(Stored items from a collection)
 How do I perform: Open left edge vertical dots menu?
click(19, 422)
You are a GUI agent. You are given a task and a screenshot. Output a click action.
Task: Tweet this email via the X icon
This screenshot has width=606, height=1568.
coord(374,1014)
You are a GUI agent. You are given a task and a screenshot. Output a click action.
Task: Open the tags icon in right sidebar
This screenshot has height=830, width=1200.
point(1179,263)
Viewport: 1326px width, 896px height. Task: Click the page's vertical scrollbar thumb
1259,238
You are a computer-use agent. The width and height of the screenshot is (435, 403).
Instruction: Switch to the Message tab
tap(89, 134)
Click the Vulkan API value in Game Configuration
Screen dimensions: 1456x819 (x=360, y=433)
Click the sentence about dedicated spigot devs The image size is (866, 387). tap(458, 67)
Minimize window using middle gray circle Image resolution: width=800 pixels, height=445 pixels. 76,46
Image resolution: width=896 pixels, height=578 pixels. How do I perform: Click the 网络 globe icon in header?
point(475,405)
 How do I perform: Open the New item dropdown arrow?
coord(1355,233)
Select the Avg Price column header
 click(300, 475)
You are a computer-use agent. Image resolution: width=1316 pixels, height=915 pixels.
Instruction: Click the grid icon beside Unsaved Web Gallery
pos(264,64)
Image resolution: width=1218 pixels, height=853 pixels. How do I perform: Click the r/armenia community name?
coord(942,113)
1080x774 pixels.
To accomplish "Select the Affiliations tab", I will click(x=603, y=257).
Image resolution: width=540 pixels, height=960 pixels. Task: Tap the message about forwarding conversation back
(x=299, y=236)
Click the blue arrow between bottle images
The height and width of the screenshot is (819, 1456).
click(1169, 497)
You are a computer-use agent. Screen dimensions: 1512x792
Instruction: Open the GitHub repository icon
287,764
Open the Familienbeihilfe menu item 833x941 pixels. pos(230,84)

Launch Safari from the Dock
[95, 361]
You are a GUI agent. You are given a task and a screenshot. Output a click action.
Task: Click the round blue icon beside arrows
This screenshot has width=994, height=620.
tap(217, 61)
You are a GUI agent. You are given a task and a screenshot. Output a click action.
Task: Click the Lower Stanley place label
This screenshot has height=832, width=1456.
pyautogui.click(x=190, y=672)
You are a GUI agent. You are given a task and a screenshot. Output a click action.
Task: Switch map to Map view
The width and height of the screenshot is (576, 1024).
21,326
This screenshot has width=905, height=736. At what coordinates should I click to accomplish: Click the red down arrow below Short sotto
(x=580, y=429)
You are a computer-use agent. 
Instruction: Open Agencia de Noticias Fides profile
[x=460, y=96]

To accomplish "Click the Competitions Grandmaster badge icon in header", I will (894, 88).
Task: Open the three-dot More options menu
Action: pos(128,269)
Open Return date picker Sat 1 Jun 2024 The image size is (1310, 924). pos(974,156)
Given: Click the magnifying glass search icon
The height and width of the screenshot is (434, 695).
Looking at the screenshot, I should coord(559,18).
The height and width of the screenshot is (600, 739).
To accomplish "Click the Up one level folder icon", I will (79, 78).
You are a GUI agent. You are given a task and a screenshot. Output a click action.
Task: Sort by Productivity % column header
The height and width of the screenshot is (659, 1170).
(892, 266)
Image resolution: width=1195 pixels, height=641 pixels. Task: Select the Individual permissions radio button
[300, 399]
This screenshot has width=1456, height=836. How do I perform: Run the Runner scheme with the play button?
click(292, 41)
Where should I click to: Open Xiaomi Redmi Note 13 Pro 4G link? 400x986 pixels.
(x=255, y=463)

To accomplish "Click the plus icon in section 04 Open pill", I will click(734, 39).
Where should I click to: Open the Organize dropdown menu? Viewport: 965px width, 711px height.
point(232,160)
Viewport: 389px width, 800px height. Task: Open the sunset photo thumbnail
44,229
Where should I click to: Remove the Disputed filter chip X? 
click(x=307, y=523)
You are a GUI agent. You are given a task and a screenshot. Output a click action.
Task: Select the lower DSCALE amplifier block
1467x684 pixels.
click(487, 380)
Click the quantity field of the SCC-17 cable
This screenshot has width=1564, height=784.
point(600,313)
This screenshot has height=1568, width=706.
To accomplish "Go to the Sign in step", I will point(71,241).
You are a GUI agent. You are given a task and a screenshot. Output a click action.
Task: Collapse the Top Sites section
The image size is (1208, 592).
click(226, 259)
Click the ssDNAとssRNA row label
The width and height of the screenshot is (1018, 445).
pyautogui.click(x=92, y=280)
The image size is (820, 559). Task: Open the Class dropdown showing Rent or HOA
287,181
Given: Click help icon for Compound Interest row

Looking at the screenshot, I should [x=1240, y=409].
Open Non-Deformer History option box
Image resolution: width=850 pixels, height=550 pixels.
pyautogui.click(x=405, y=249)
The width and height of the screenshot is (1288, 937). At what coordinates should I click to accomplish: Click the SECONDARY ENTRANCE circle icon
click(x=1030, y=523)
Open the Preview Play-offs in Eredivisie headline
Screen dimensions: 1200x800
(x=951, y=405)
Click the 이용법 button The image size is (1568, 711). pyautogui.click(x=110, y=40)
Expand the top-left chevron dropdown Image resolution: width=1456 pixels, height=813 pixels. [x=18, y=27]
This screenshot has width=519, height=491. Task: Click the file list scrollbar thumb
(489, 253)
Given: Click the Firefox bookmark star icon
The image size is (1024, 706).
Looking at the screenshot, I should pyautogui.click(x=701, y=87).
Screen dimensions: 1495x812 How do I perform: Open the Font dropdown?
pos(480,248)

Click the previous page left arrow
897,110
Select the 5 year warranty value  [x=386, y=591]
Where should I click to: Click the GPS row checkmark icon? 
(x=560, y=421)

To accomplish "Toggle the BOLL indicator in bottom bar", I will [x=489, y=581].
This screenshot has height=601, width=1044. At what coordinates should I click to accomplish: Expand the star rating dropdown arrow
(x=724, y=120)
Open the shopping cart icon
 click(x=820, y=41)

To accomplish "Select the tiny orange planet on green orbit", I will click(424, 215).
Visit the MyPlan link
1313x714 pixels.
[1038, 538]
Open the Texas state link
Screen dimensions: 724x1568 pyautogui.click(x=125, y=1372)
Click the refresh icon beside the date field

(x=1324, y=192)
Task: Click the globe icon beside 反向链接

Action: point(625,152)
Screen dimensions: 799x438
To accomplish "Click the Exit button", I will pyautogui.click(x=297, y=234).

■ Problem description:
Copy out every line of the material above, word for word, with nothing changed.

■ Written answer:
 How do I perform: Open left edge vertical dots menu?
click(19, 422)
You are a GUI agent. You are given a task and a screenshot. Output a click action.
Task: Tweet this email via the X icon
This screenshot has width=606, height=1568.
coord(374,1014)
You are a GUI agent. You are given a task and a screenshot. Output a click action.
Task: Open the tags icon in right sidebar
This screenshot has height=830, width=1200.
point(1179,263)
Viewport: 1326px width, 896px height. Task: Click the page's vertical scrollbar thumb
1259,238
You are a computer-use agent. The width and height of the screenshot is (435, 403).
Instruction: Switch to the Message tab
tap(89, 134)
Click the Vulkan API value in Game Configuration
Screen dimensions: 1456x819 (x=360, y=433)
Click the sentence about dedicated spigot devs The image size is (866, 387). tap(458, 67)
Minimize window using middle gray circle Image resolution: width=800 pixels, height=445 pixels. 76,46
Image resolution: width=896 pixels, height=578 pixels. How do I perform: Click the 网络 globe icon in header?
point(475,405)
 How do I perform: Open the New item dropdown arrow?
coord(1355,233)
Select the Avg Price column header
 click(300, 475)
You are a computer-use agent. Image resolution: width=1316 pixels, height=915 pixels.
Instruction: Click the grid icon beside Unsaved Web Gallery
pos(264,64)
Image resolution: width=1218 pixels, height=853 pixels. How do I perform: Click the r/armenia community name?
coord(942,113)
1080x774 pixels.
To accomplish "Select the Affiliations tab", I will click(x=603, y=257).
Image resolution: width=540 pixels, height=960 pixels. Task: Tap the message about forwarding conversation back
(x=299, y=236)
Click the blue arrow between bottle images
The height and width of the screenshot is (819, 1456).
click(1169, 497)
You are a computer-use agent. Screen dimensions: 1512x792
Instruction: Open the GitHub repository icon
287,764
Open the Familienbeihilfe menu item 833x941 pixels. pos(230,84)

Launch Safari from the Dock
[95, 361]
You are a GUI agent. You are given a task and a screenshot. Output a click action.
Task: Click the round blue icon beside arrows
This screenshot has width=994, height=620.
tap(217, 61)
You are a GUI agent. You are given a task and a screenshot. Output a click action.
Task: Click the Lower Stanley place label
This screenshot has height=832, width=1456.
pyautogui.click(x=190, y=672)
You are a GUI agent. You are given a task and a screenshot. Output a click action.
Task: Switch map to Map view
The width and height of the screenshot is (576, 1024).
21,326
This screenshot has width=905, height=736. At what coordinates should I click to accomplish: Click the red down arrow below Short sotto
(x=580, y=429)
You are a computer-use agent. 
Instruction: Open Agencia de Noticias Fides profile
[x=460, y=96]

To accomplish "Click the Competitions Grandmaster badge icon in header", I will (894, 88).
Task: Open the three-dot More options menu
Action: pos(128,269)
Open Return date picker Sat 1 Jun 2024 The image size is (1310, 924). pos(974,156)
Given: Click the magnifying glass search icon
The height and width of the screenshot is (434, 695).
Looking at the screenshot, I should coord(559,18).
The height and width of the screenshot is (600, 739).
To accomplish "Click the Up one level folder icon", I will (79, 78).
You are a GUI agent. You are given a task and a screenshot. Output a click action.
Task: Sort by Productivity % column header
The height and width of the screenshot is (659, 1170).
(892, 266)
Image resolution: width=1195 pixels, height=641 pixels. Task: Select the Individual permissions radio button
[300, 399]
This screenshot has width=1456, height=836. How do I perform: Run the Runner scheme with the play button?
click(292, 41)
Where should I click to: Open Xiaomi Redmi Note 13 Pro 4G link? 400x986 pixels.
(x=255, y=463)

To accomplish "Click the plus icon in section 04 Open pill", I will click(734, 39).
Where should I click to: Open the Organize dropdown menu? Viewport: 965px width, 711px height.
point(232,160)
Viewport: 389px width, 800px height. Task: Open the sunset photo thumbnail
44,229
Where should I click to: Remove the Disputed filter chip X? 
click(x=307, y=523)
You are a GUI agent. You are given a task and a screenshot. Output a click action.
Task: Select the lower DSCALE amplifier block
1467x684 pixels.
click(487, 380)
Click the quantity field of the SCC-17 cable
This screenshot has width=1564, height=784.
point(600,313)
This screenshot has height=1568, width=706.
To accomplish "Go to the Sign in step", I will point(71,241).
You are a GUI agent. You are given a task and a screenshot. Output a click action.
Task: Collapse the Top Sites section
The image size is (1208, 592).
click(226, 259)
Click the ssDNAとssRNA row label
The width and height of the screenshot is (1018, 445).
pyautogui.click(x=92, y=280)
The image size is (820, 559). Task: Open the Class dropdown showing Rent or HOA
287,181
Given: Click help icon for Compound Interest row

Looking at the screenshot, I should [x=1240, y=409].
Open Non-Deformer History option box
Image resolution: width=850 pixels, height=550 pixels.
pyautogui.click(x=405, y=249)
The width and height of the screenshot is (1288, 937). At what coordinates should I click to accomplish: Click the SECONDARY ENTRANCE circle icon
click(x=1030, y=523)
Open the Preview Play-offs in Eredivisie headline
Screen dimensions: 1200x800
(x=951, y=405)
Click the 이용법 button The image size is (1568, 711). pyautogui.click(x=110, y=40)
Expand the top-left chevron dropdown Image resolution: width=1456 pixels, height=813 pixels. [x=18, y=27]
This screenshot has width=519, height=491. Task: Click the file list scrollbar thumb
(489, 253)
Given: Click the Firefox bookmark star icon
The image size is (1024, 706).
Looking at the screenshot, I should pyautogui.click(x=701, y=87).
Screen dimensions: 1495x812 How do I perform: Open the Font dropdown?
pos(480,248)

Click the previous page left arrow
897,110
Select the 5 year warranty value  [x=386, y=591]
Where should I click to: Click the GPS row checkmark icon? 
(x=560, y=421)

To accomplish "Toggle the BOLL indicator in bottom bar", I will [x=489, y=581].
This screenshot has height=601, width=1044. At what coordinates should I click to accomplish: Expand the star rating dropdown arrow
(x=724, y=120)
Open the shopping cart icon
 click(x=820, y=41)

To accomplish "Select the tiny orange planet on green orbit", I will click(424, 215).
Visit the MyPlan link
1313x714 pixels.
[1038, 538]
Open the Texas state link
Screen dimensions: 724x1568 pyautogui.click(x=125, y=1372)
Click the refresh icon beside the date field

(x=1324, y=192)
Task: Click the globe icon beside 反向链接

Action: point(625,152)
Screen dimensions: 799x438
To accomplish "Click the Exit button", I will pyautogui.click(x=297, y=234).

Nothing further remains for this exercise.